#### Given data ####

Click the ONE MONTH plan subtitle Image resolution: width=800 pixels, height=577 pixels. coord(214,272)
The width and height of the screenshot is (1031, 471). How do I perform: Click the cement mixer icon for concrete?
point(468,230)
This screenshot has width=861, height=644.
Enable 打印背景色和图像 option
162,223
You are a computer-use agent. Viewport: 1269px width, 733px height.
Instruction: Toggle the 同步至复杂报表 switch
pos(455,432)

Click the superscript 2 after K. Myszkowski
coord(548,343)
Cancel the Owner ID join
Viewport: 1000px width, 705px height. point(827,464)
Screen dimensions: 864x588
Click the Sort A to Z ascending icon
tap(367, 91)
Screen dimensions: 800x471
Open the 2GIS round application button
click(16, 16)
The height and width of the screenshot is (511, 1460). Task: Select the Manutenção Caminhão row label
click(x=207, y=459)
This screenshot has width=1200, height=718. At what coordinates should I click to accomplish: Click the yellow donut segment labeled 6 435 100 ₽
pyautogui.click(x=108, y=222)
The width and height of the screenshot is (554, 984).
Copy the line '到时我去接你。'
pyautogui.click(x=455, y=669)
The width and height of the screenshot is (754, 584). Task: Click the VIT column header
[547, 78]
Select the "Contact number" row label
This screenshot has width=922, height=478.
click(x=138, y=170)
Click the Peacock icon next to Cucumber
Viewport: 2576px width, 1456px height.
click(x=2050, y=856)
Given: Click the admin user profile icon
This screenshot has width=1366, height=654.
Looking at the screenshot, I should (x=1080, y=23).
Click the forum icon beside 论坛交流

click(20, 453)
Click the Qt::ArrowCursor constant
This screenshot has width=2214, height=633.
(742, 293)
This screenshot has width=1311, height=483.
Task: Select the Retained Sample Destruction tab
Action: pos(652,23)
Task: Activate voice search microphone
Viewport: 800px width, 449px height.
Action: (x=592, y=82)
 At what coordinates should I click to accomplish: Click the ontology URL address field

####

None of the records may be skipped; each is to be repeated exactly.

Exercise output —
Click the ONE MONTH plan subtitle Image resolution: width=800 pixels, height=577 pixels. coord(214,272)
The width and height of the screenshot is (1031, 471). How do I perform: Click the cement mixer icon for concrete?
point(468,230)
This screenshot has width=861, height=644.
Enable 打印背景色和图像 option
162,223
You are a computer-use agent. Viewport: 1269px width, 733px height.
Instruction: Toggle the 同步至复杂报表 switch
pos(455,432)

Click the superscript 2 after K. Myszkowski
coord(548,343)
Cancel the Owner ID join
Viewport: 1000px width, 705px height. point(827,464)
Screen dimensions: 864x588
Click the Sort A to Z ascending icon
tap(367, 91)
Screen dimensions: 800x471
Open the 2GIS round application button
click(16, 16)
The height and width of the screenshot is (511, 1460). Task: Select the Manutenção Caminhão row label
click(x=207, y=459)
This screenshot has width=1200, height=718. At what coordinates should I click to accomplish: Click the yellow donut segment labeled 6 435 100 ₽
pyautogui.click(x=108, y=222)
The width and height of the screenshot is (554, 984).
Copy the line '到时我去接你。'
pyautogui.click(x=455, y=669)
The width and height of the screenshot is (754, 584). Task: Click the VIT column header
[547, 78]
Select the "Contact number" row label
This screenshot has width=922, height=478.
click(x=138, y=170)
Click the Peacock icon next to Cucumber
Viewport: 2576px width, 1456px height.
click(x=2050, y=856)
Given: Click the admin user profile icon
This screenshot has width=1366, height=654.
Looking at the screenshot, I should (x=1080, y=23).
Click the forum icon beside 论坛交流

click(20, 453)
Click the Qt::ArrowCursor constant
This screenshot has width=2214, height=633.
(742, 293)
This screenshot has width=1311, height=483.
Task: Select the Retained Sample Destruction tab
Action: pos(652,23)
Task: Activate voice search microphone
Viewport: 800px width, 449px height.
Action: (x=592, y=82)
 At what coordinates should I click to accomplish: Click the ontology URL address field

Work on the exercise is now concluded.